No backward pass is supported yet. Will think of ways to add a backward. Depth-peeling (4K4D) is too slow. Discussion welcomed.

Installation

No CUDA compilation is required.

pip install fast_gauss

Usage

Replace the original import of diff_gaussian_rasterization with fast_gauss.

For example, replace this:

from diff_gaussian_rasterization import GaussianRasterizationSettings, GaussianRasterizer

with this:

from fast_gauss import GaussianRasterizationSettings, GaussianRasterizer

And you're good to go.

Tips

Note: for the ultimate 5-10x performance increase, you'll need to let fast_gauss's shader directly write to your desired framebuffer.

Currently, we are trying to automatically detect whether you're managing your own OpenGL context (i.e. opening up a GUI) by checking for the module OpenGL during the import of fast_gauss.
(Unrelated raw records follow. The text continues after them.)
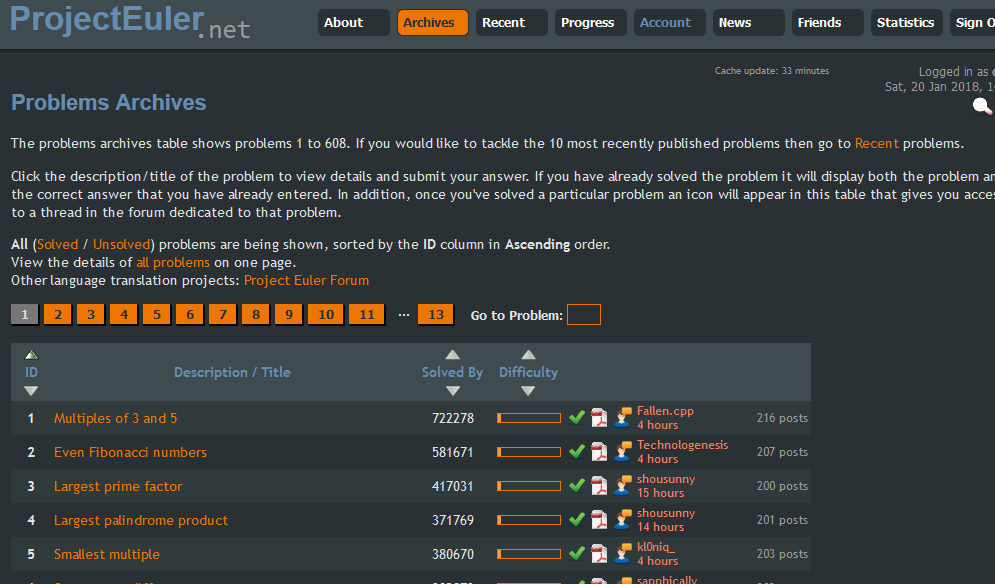Show only Unsolved problems
Screen dimensions: 995x584
(x=121, y=244)
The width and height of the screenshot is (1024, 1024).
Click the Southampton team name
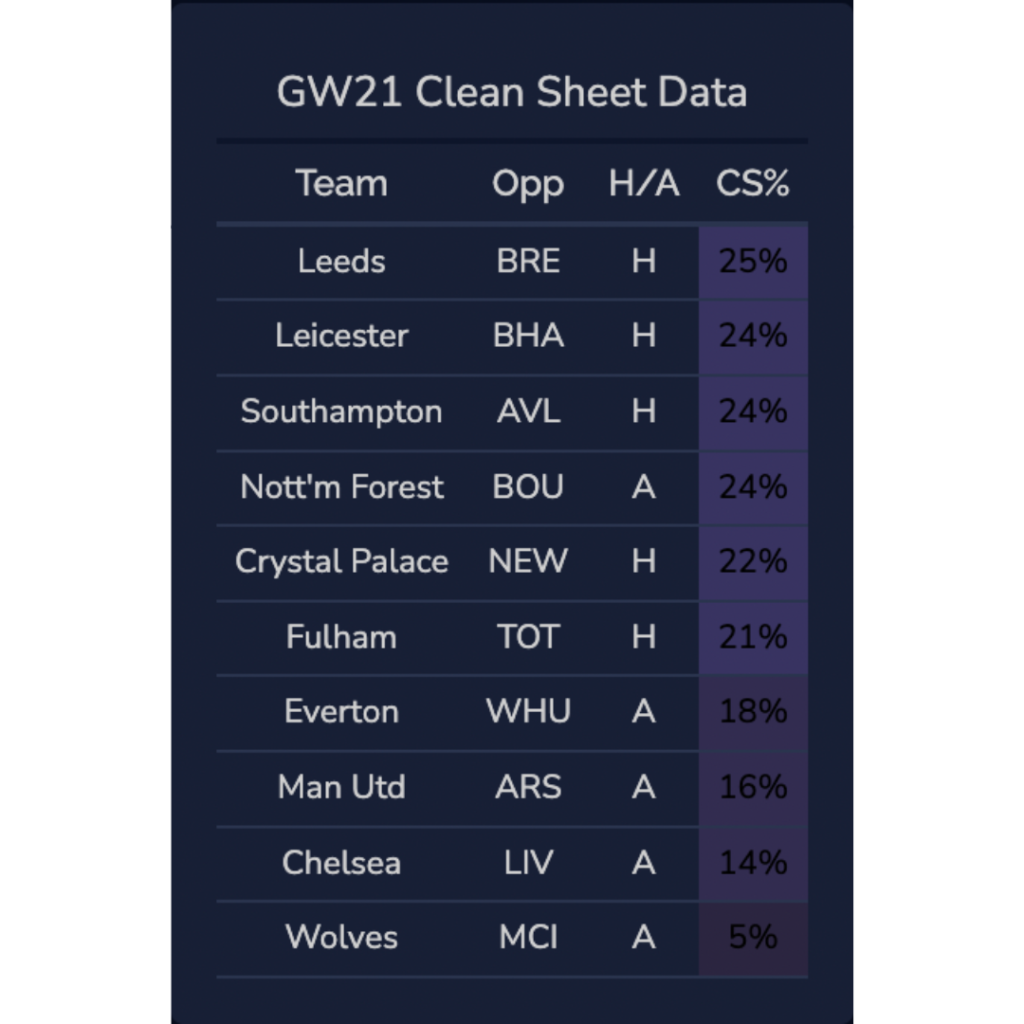pyautogui.click(x=341, y=412)
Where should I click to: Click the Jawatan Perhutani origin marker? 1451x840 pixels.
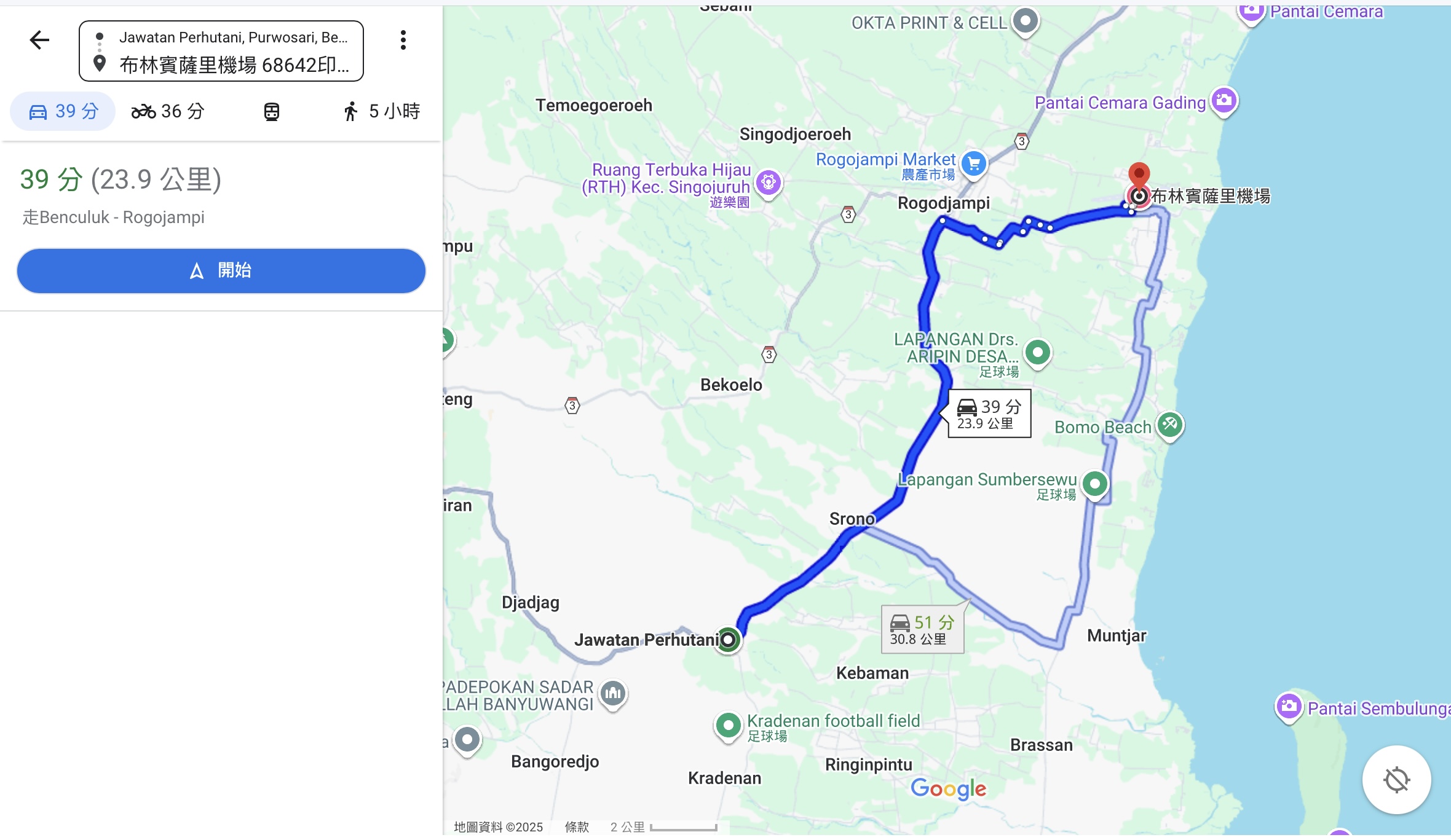[x=728, y=640]
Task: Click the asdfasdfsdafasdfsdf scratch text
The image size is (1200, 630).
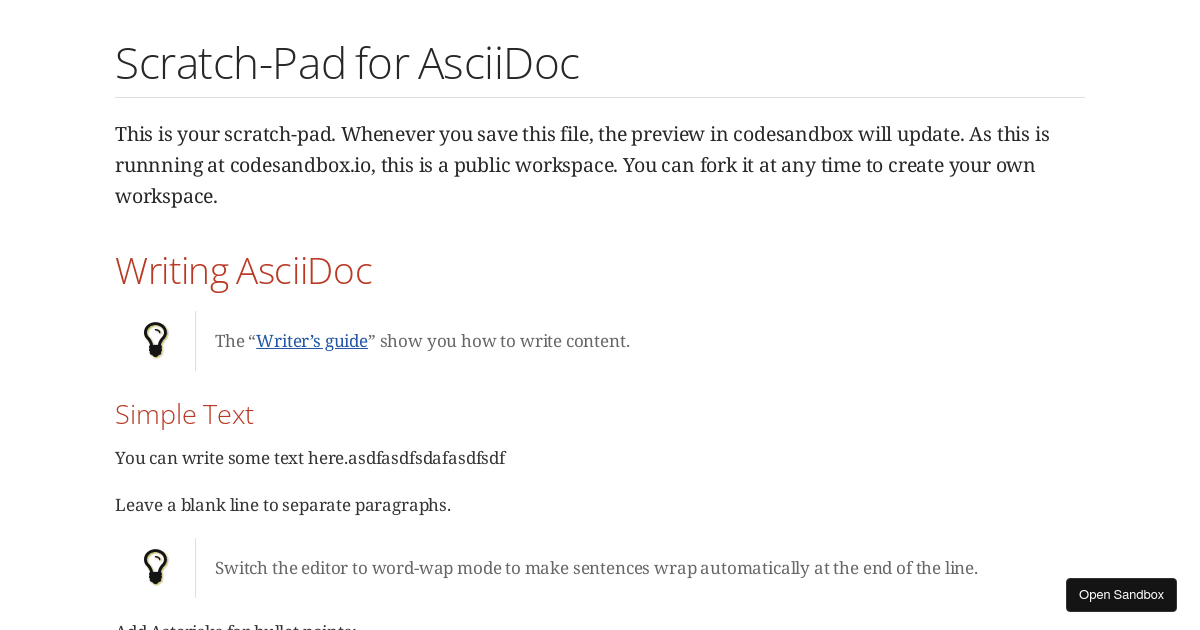Action: click(424, 458)
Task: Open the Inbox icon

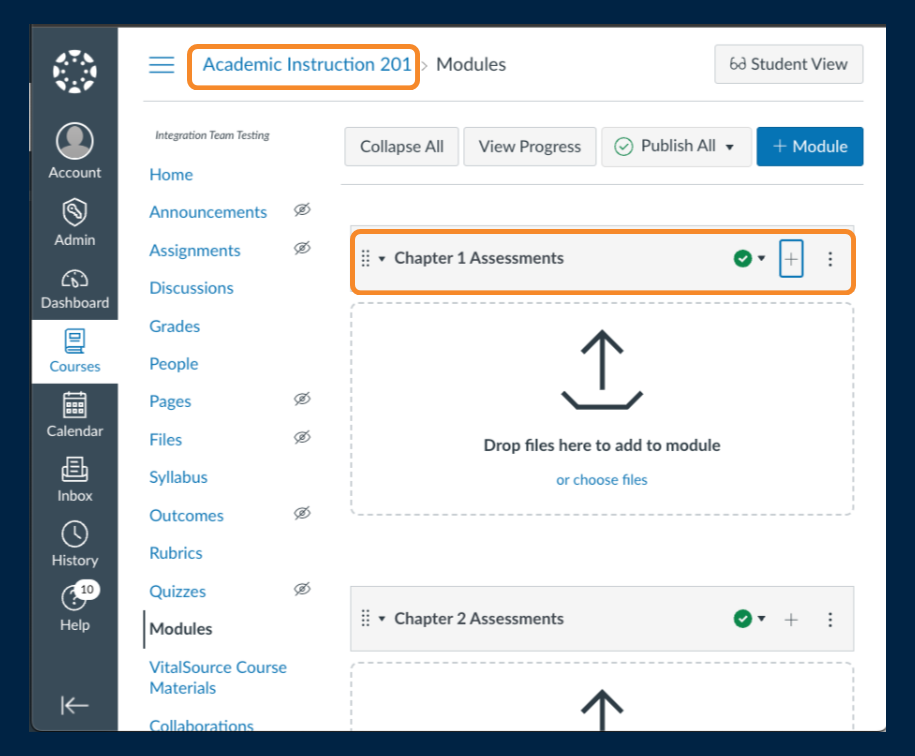Action: click(74, 470)
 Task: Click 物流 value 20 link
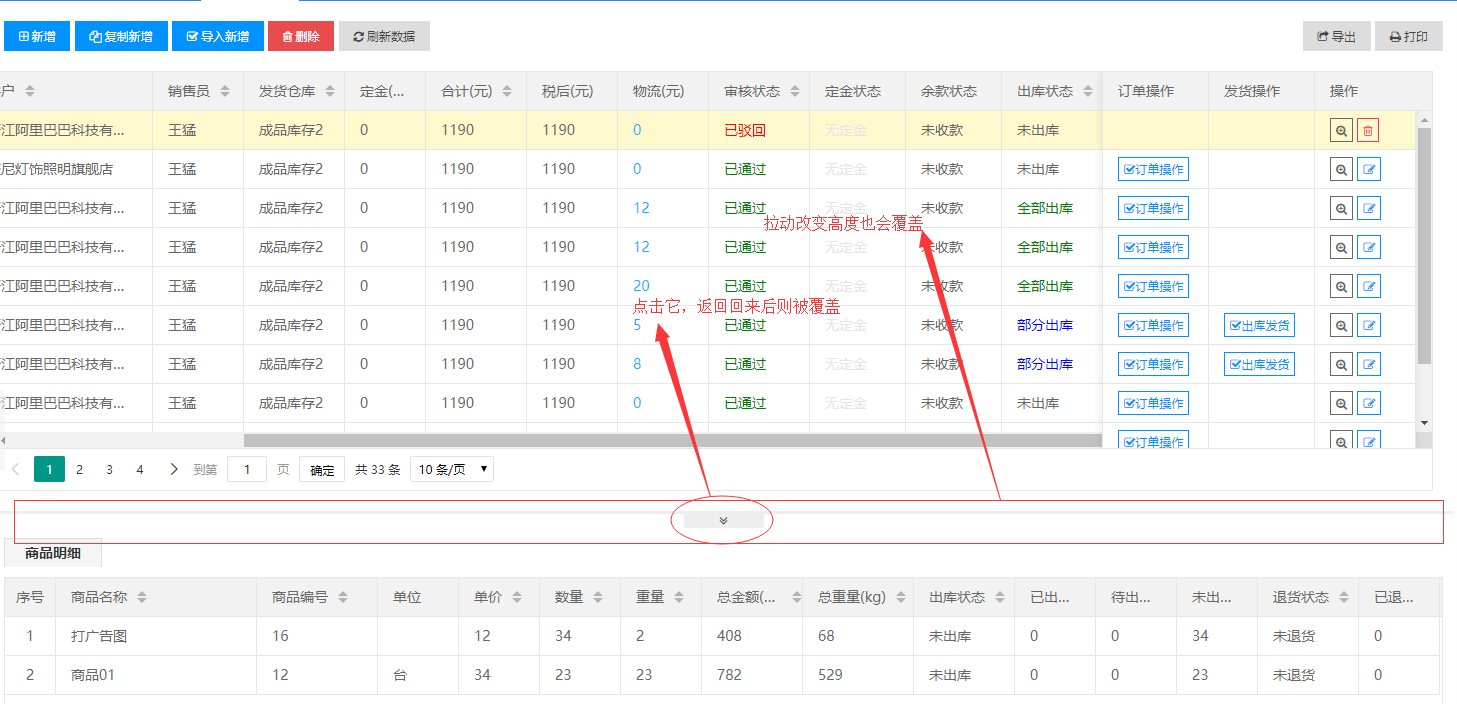641,286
If detected, all rendering command will return Nones and we will directly write to the bound framebuffer at the time of the draw call.

Thus if you're running in a GUI (OpenGL-based) environment, the output of our rasterizer will be Nones and does not require further processing.

  • TODO: Improve offline rendering performance.
  • TODO: Add a warning to the user if they're performing further processing on the returned values.

Note: the speedup is mostly visible when the pixel-to-point ratio is high.

That is, when there're large gaussians and very high resolution rendering, the speedup is more visible.

The CUDA-based software implementation is more resolution sensitive and for some extremely dense point clouds (> 1 million points), the CUDA implementation might be faster.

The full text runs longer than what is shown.